How much of the natural human variation in longevity and pace of aging has its roots in genetics, and how much is determined by lifestyle and environment? Some gene variants result in beneficial metabolic alterations such as lower cholesterol or a greater resilience in the face of the molecular damage of late old age. Lifestyle choices such as calorie intake and exercise clearly influence long term health and mortality. Similarly, exposure to pathogens and pollutants can accelerate the pace of aging via their interaction with the immune system. The consensus of the past few decades had come to be that the split is around 25% due to gene variants versus 75% due to choice and environmental factors.
Large vaults of familial history data have been created since the advent of the internet, one of the many consequences of ubiquitous, low-cost channels of communication. Data of all varieties is more easily collected, stored, and analyzed. More rigorous analysis of this historical data of human lineages is now suggesting that the genetic contribution to longevity is much smaller than thought. The study here can be compared with a similar effort published last month. That both came to roughly the same conclusions, via quite different methods of analysis, is worth bearing in mind when balancing this against earlier, higher estimates of the degree to which genes determine life expectancy.
Our goal for the next few decades is, of course, to make all of this analysis a quaint curio that is only of interest only as part of a vanished past - a consideration of how the human system worked in the absence of rejuvenation therapies, to be placed next to work on the spread of smallpox and tuberculosis through populations lacking any effective treatment. When aging can be controlled through medical technology, and when those therapies are universally available, there will be only academic interest in how aging functions in people who have no access to rejuvenation therapies. Even the first, crude rejuvenation therapies that are now available, the pharmaceutical senolytics that selectively destroy a fraction of senescent cells in old tissues, will have a greater effect on human life span than near all genetic variants found in the wild.
Calico Life Sciences and Ancestry teamed up to use publicly available pedigree data to approach the problem of figuring out the genetic contributions to human longevity. The heritability of life span has been well investigated in the literature, with previous estimates ranging around 15-30%. But some of these studies found that it wasn't just blood relatives who shared similar life spans - so did spouses. This suggested that the heritability estimates might have been confounded by shared environments or assortative mating (the tendency to choose mates who have similar traits to ourselves). Starting from 54 million subscriber-generated public family trees representing six billion ancestors, Ancestry removed redundant entries and those from people who were still living, stitching the remaining pedigrees together.

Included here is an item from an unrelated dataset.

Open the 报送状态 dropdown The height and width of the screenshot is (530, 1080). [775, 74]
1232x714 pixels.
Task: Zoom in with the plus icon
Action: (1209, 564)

The data set, called the SAP for "set of aggregated and anonymized pedigrees," included almost 500 million individuals (with a single pedigree accounting for over 400 million people), largely Americans of European descent, each connected to another by either a parent-child or a spouse-spouse relationship. The scale of the data allowed the researchers to get accurate heritability estimates across different contexts; they could stratify the data by birth cohort or by sex or by other variables without losing the power needed for their analyses.

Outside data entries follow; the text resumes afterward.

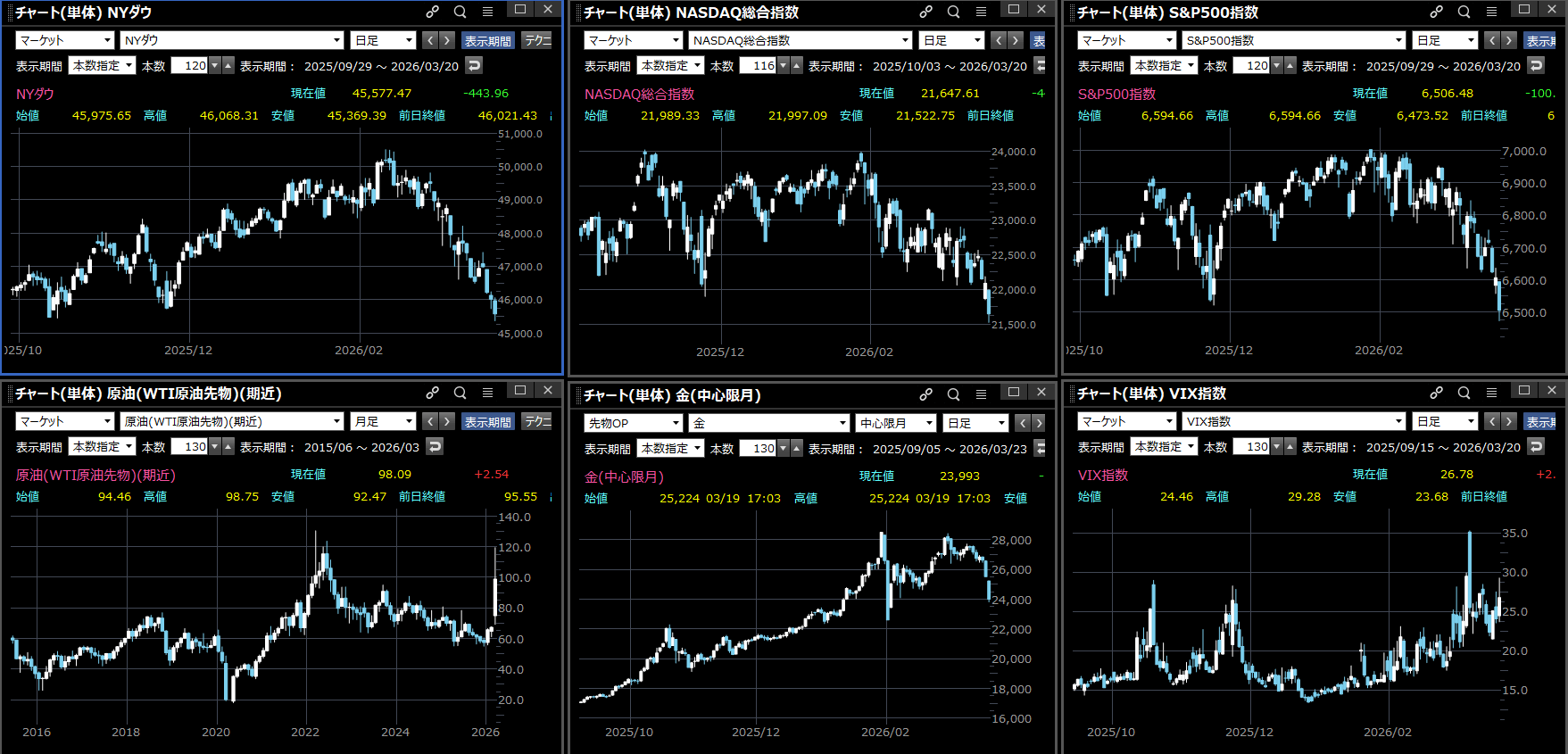
Task: Open hamburger menu in 原油 WTI chart panel
Action: tap(487, 393)
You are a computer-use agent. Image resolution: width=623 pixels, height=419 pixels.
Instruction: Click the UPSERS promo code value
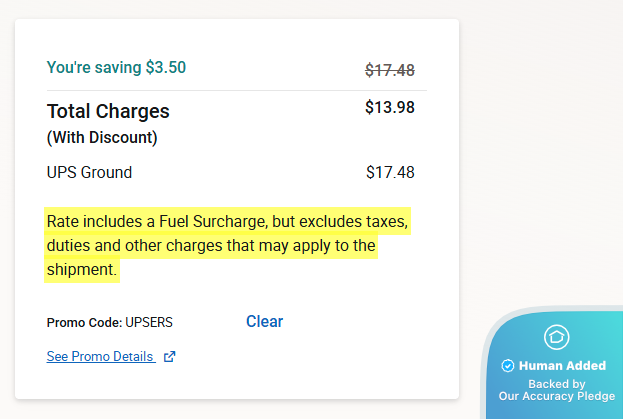[x=149, y=323]
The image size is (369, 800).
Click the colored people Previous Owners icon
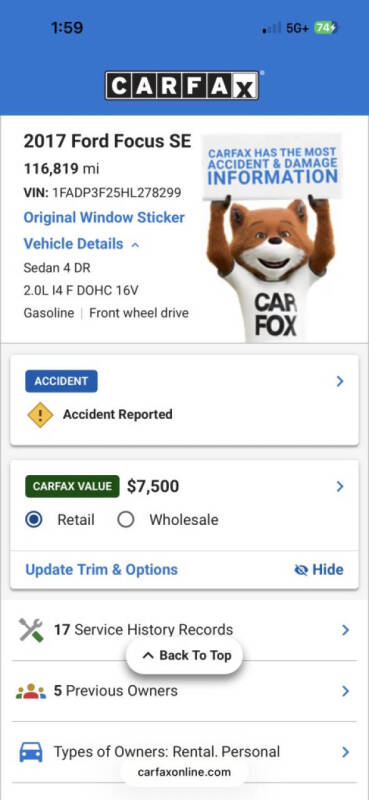pos(31,691)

Running the numbers, the team initially found heritability estimates to be between 15-30% - similar to the reported literature. But genetics aren't the only thing that can be passed down between generations: sociocultural factors can also influence certain traits, and these too can be inherited. The combination of genetic heritability and sociocultural heritability is the total transferred variance, that is, the total amount of variability in a trait that can be explained by inheritance. Researchers looked not only at siblings-in-law and first cousins-in-law but also examined correlation in both types of co-siblings-in-law. None of these relationship types generally share household environments, and yet their life spans showed correlation.
If they don't share genetic information and they don't share household environment, what accounts for the similarity in life span between individuals within these relationship types? Going back to their impressive dataset, the researchers were able to perform analyses that detected assortative mating. In other words, people tend to select partners with traits like their own - in this case, how long they live. Of course, you can't easily guess the longevity of a potential mate, but the basis of this mate choice could be genetic or sociocultural - or both. For a non-genetic example, if income influences life span, and wealthy people tend to marry other wealthy people, that would lead to correlated longevity. By correcting for these effects of assortative mating, the new analysis found life span heritability is likely no more than seven percent, perhaps even lower.
Human life span is a phenotype that integrates many aspects of health and environment into a single ultimate quantity: the elapsed time between birth and death. Though it is widely believed that long life runs in families for genetic reasons, estimates of life span "heritability" are consistently low (∼15-30%). Here, we used pedigree data from Ancestry public trees, including hundreds of millions of historical persons, to estimate the heritability of human longevity.
Although "nominal heritability" estimates based on correlations among genetic relatives agreed with prior literature, the majority of that correlation was also captured by correlations among nongenetic (in-law) relatives, suggestive of highly assortative mating around life span-influencing factors (genetic and/or environmental). We used structural equation modeling to account for assortative mating, and concluded that the true heritability of human longevity for birth cohorts across the 1800s and early 1900s was well below 10%, and that it has been generally overestimated due to the effect of assortative mating.